▶ Exercise brief
Copy the records word for word from the line with "Find the location of a particular element. This" through the end of the records, leaving the pictures out of your answer.

▶ Records for the exercise
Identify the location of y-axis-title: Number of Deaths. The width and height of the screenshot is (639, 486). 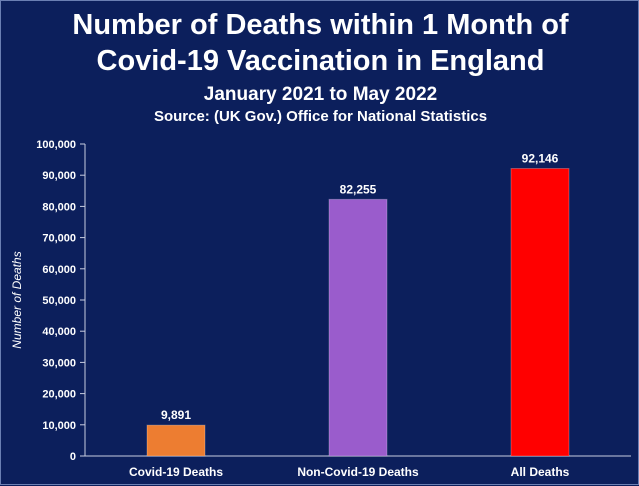
(17, 300).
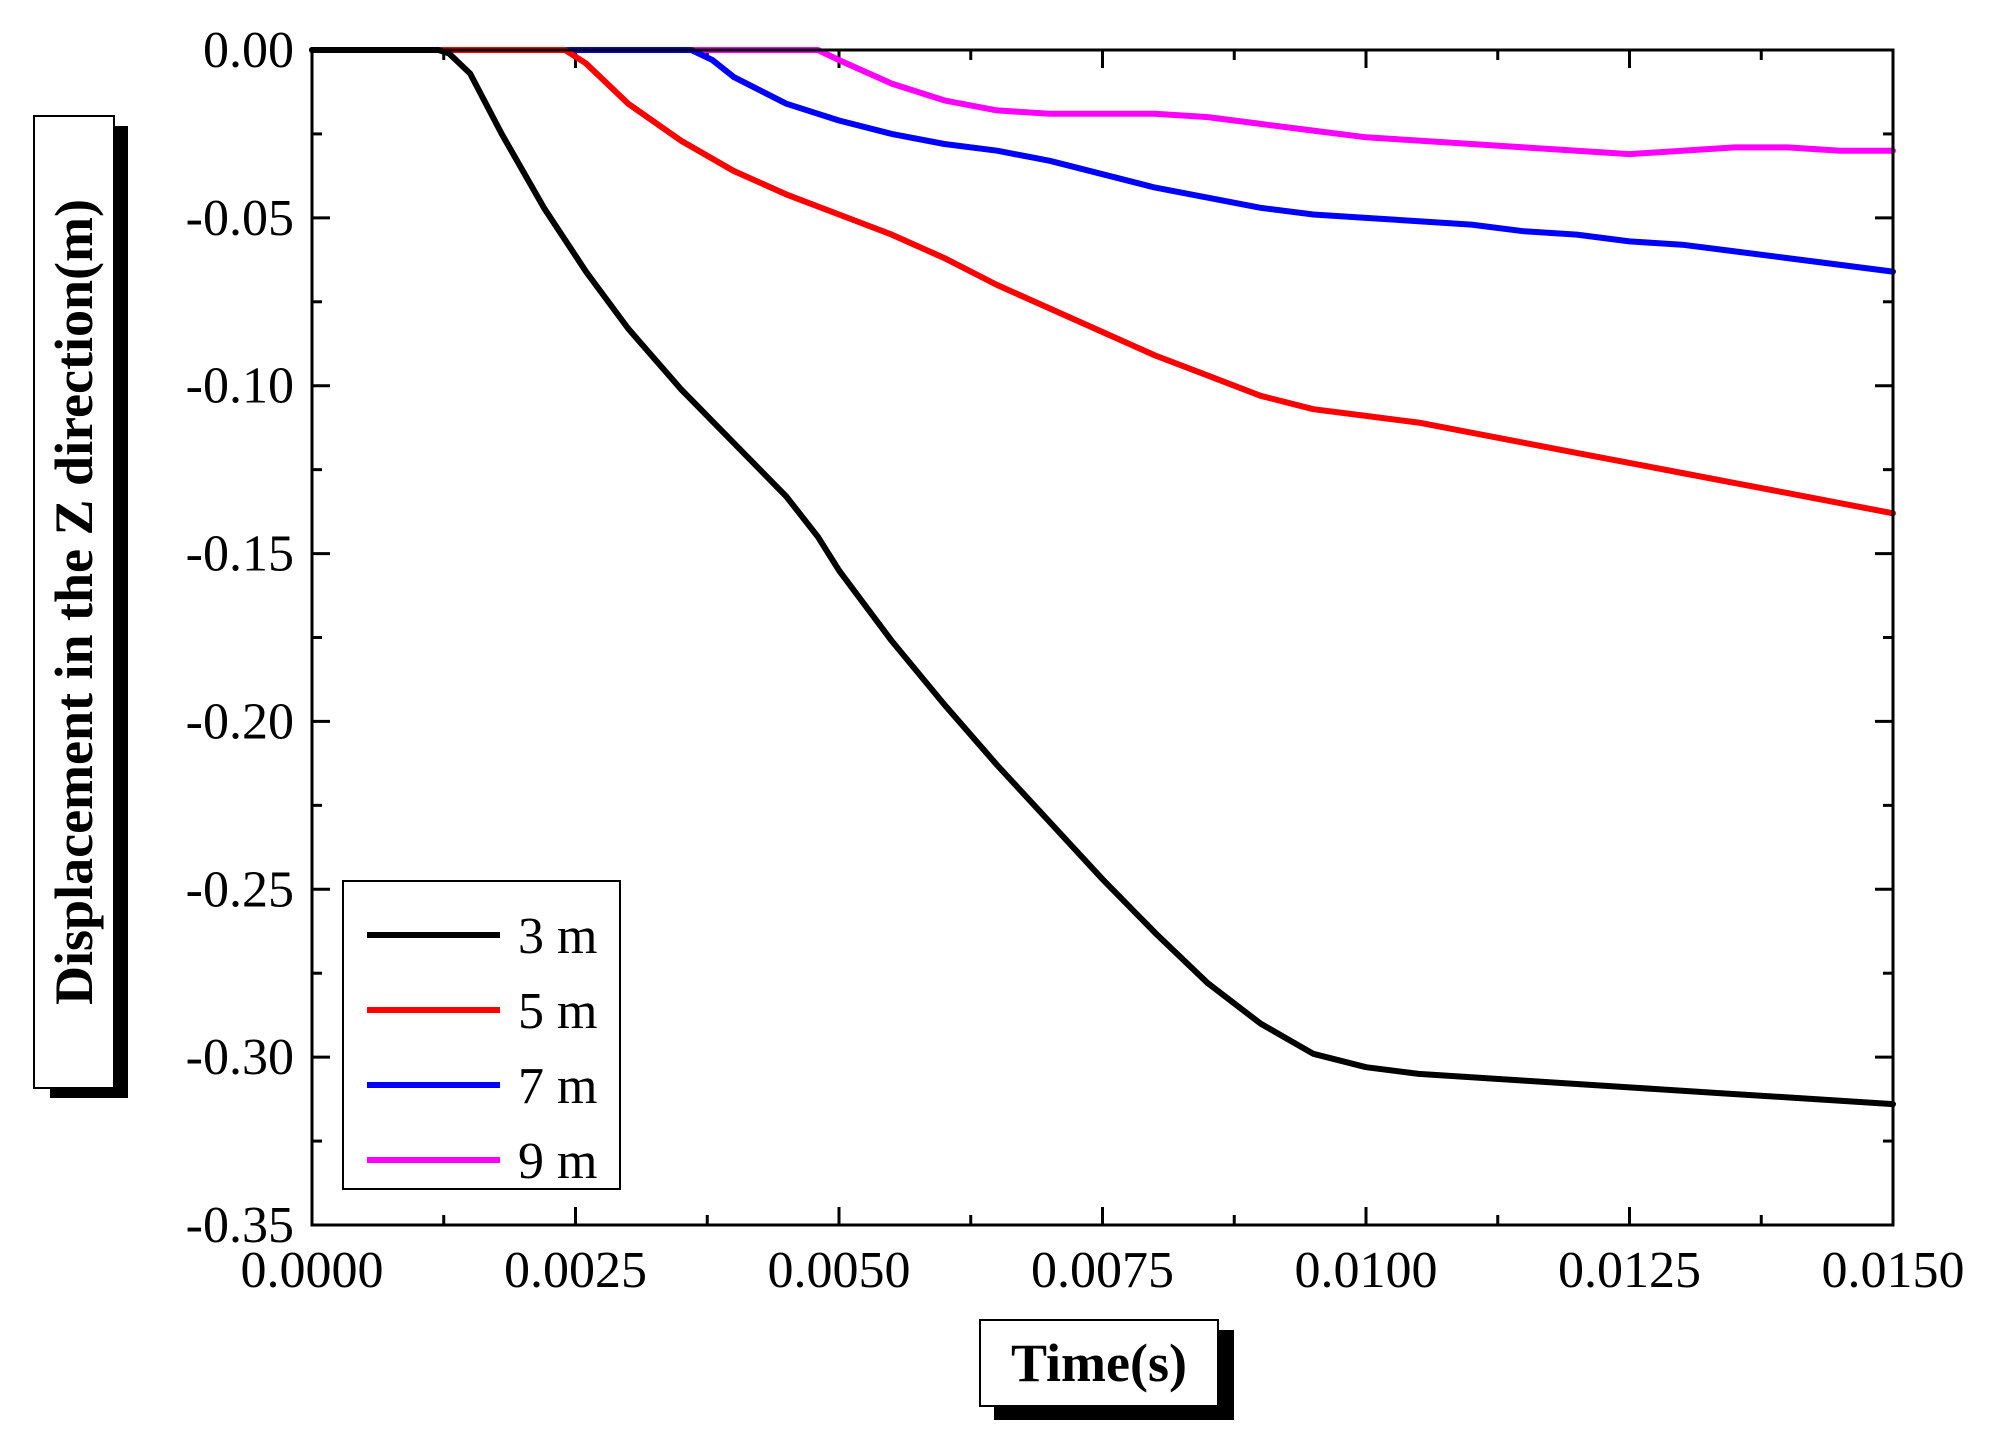 This screenshot has height=1440, width=1990. I want to click on y-tick-label: -0.10, so click(240, 386).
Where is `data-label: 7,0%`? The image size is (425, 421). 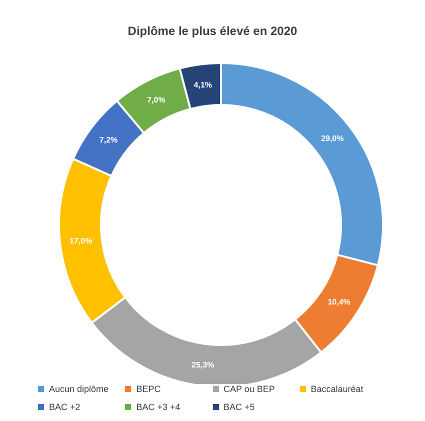 data-label: 7,0% is located at coordinates (156, 100).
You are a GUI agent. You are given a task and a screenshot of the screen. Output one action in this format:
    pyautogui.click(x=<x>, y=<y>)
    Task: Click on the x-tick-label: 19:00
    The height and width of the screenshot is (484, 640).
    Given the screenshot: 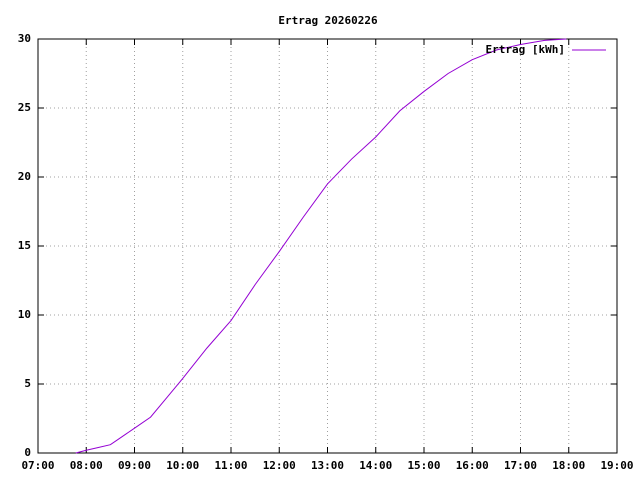 What is the action you would take?
    pyautogui.click(x=616, y=466)
    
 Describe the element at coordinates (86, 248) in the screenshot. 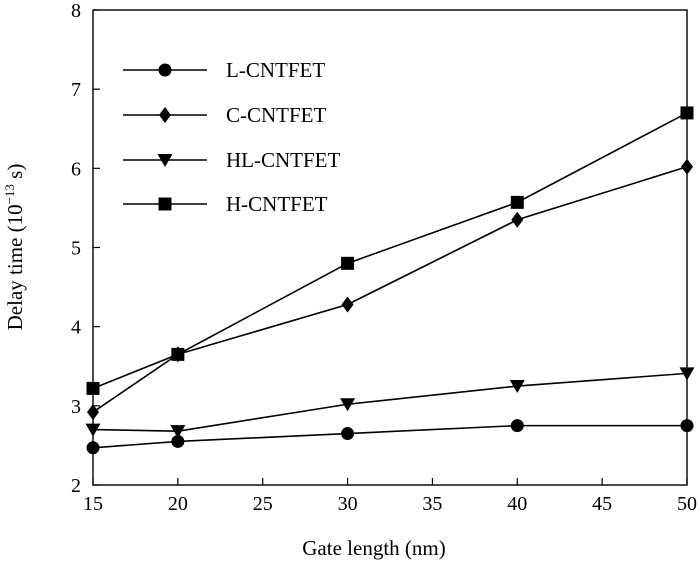

I see `y-axis-ticks: 2 3 4 5 6 7 8` at that location.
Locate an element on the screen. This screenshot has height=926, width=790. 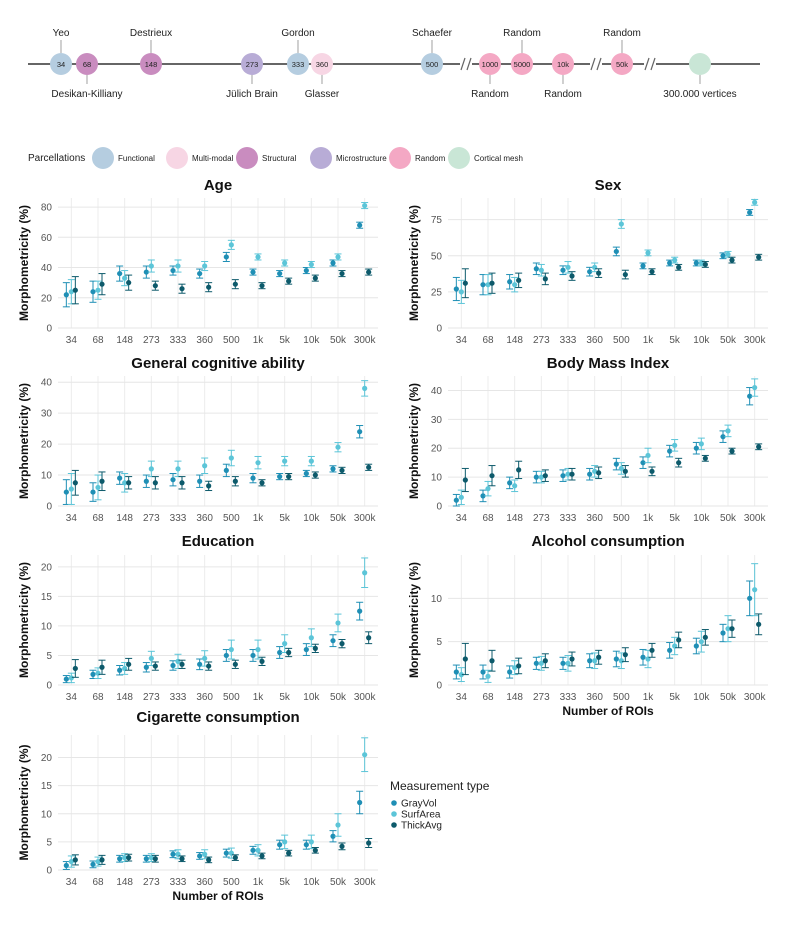
parcellation-node-label: 34 is located at coordinates (61, 64).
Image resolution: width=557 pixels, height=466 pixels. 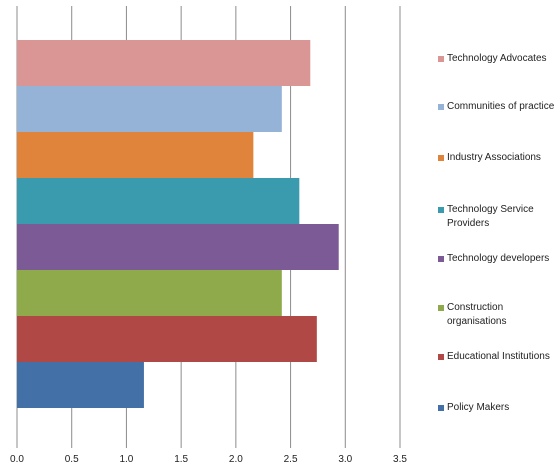 I want to click on bar-construction-organisations, so click(x=150, y=293).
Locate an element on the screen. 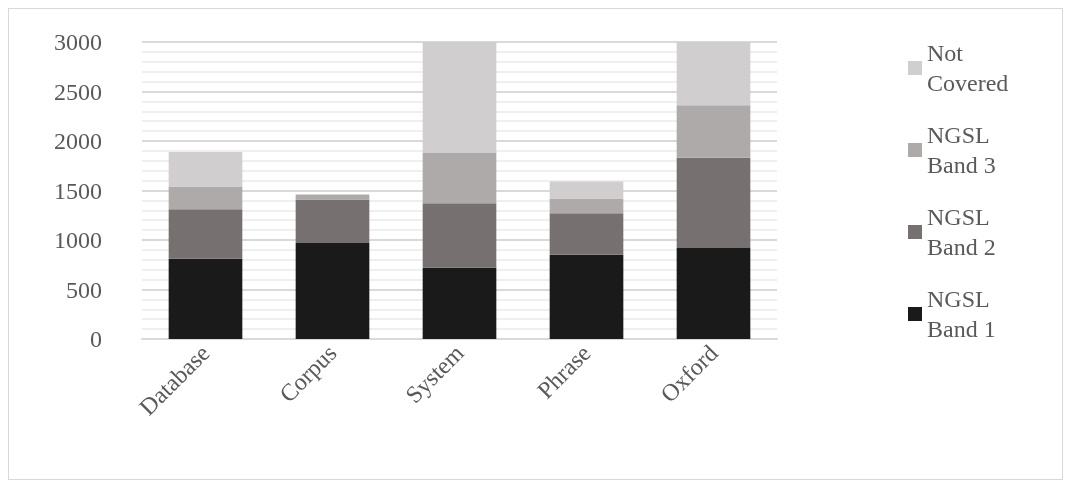 The height and width of the screenshot is (490, 1073). legend-label: NGSL Band 3 is located at coordinates (962, 150).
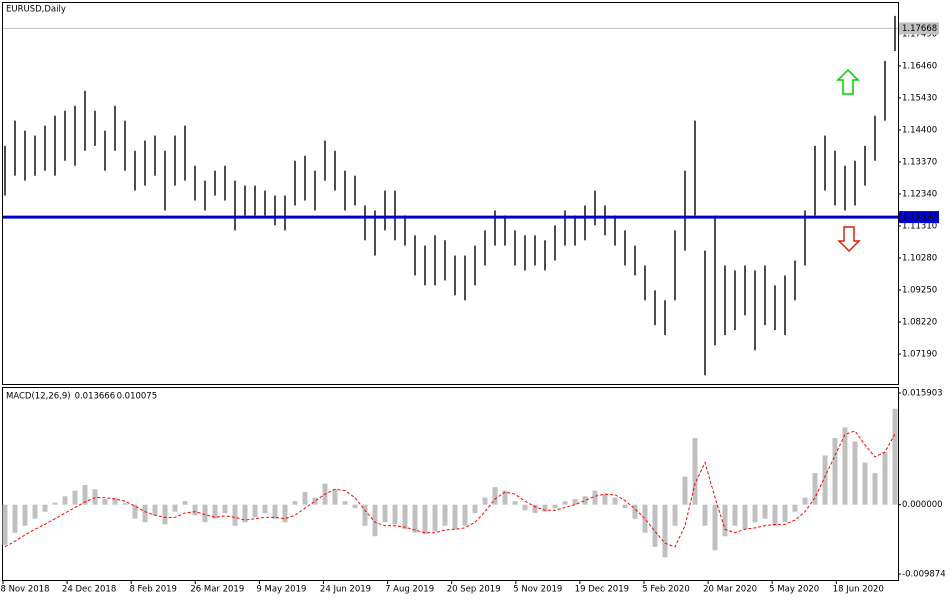  I want to click on y-tick-label: 1.12340, so click(920, 194).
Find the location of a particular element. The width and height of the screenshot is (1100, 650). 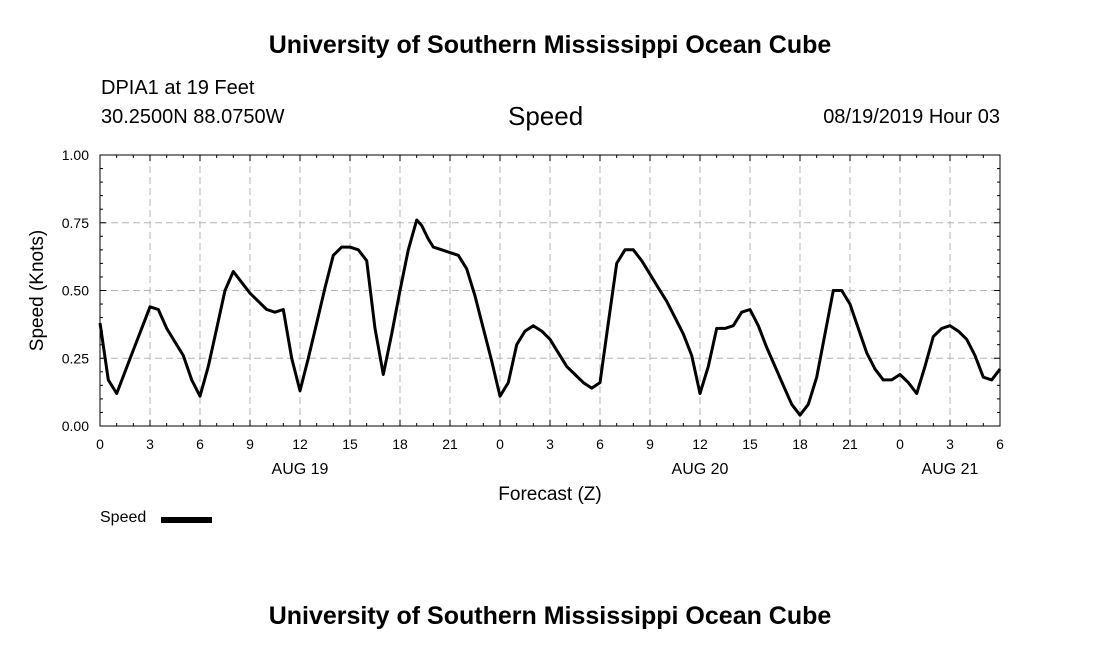

y-tick-label: 0.00 is located at coordinates (76, 426).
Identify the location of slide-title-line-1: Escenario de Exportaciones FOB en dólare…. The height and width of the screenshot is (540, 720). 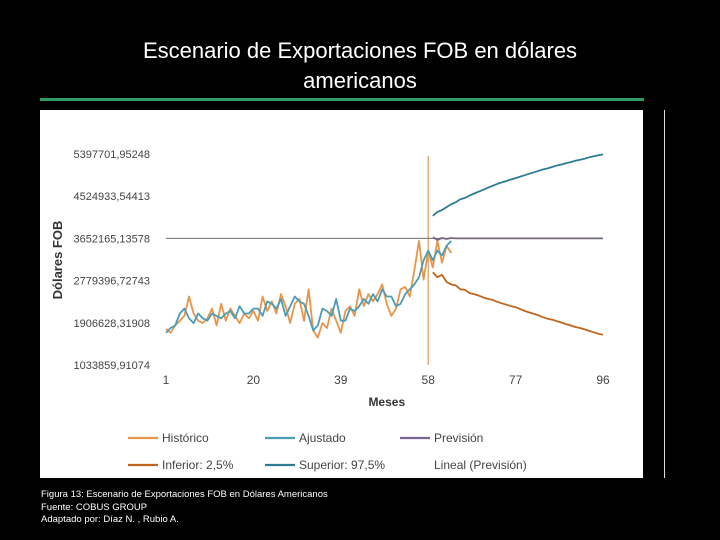
(360, 50).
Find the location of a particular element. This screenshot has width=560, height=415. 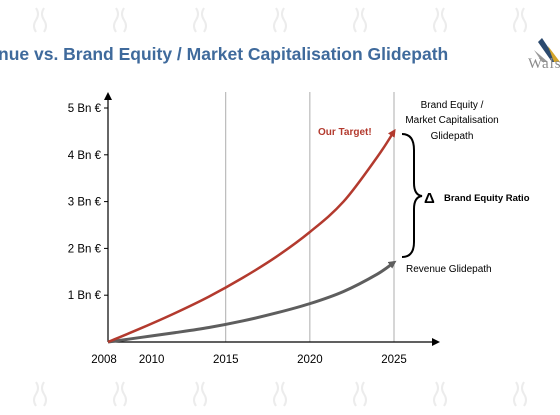

brand-label-line-2: Market Capitalisation is located at coordinates (452, 120).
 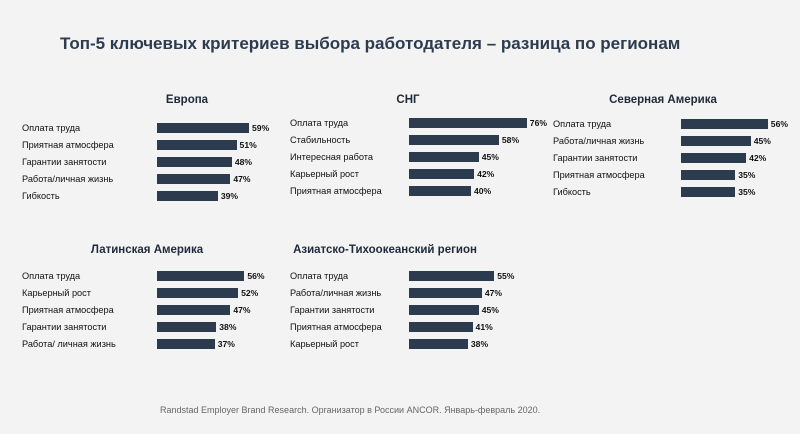 I want to click on bar-row: Оплата труда 59%, so click(x=147, y=128).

▶ Response box
Find the location of a particular element. This screenshot has width=560, height=415. 

brand-label-line-2: Market Capitalisation is located at coordinates (452, 120).
  I want to click on bar-row: Оплата труда 59%, so click(x=147, y=128).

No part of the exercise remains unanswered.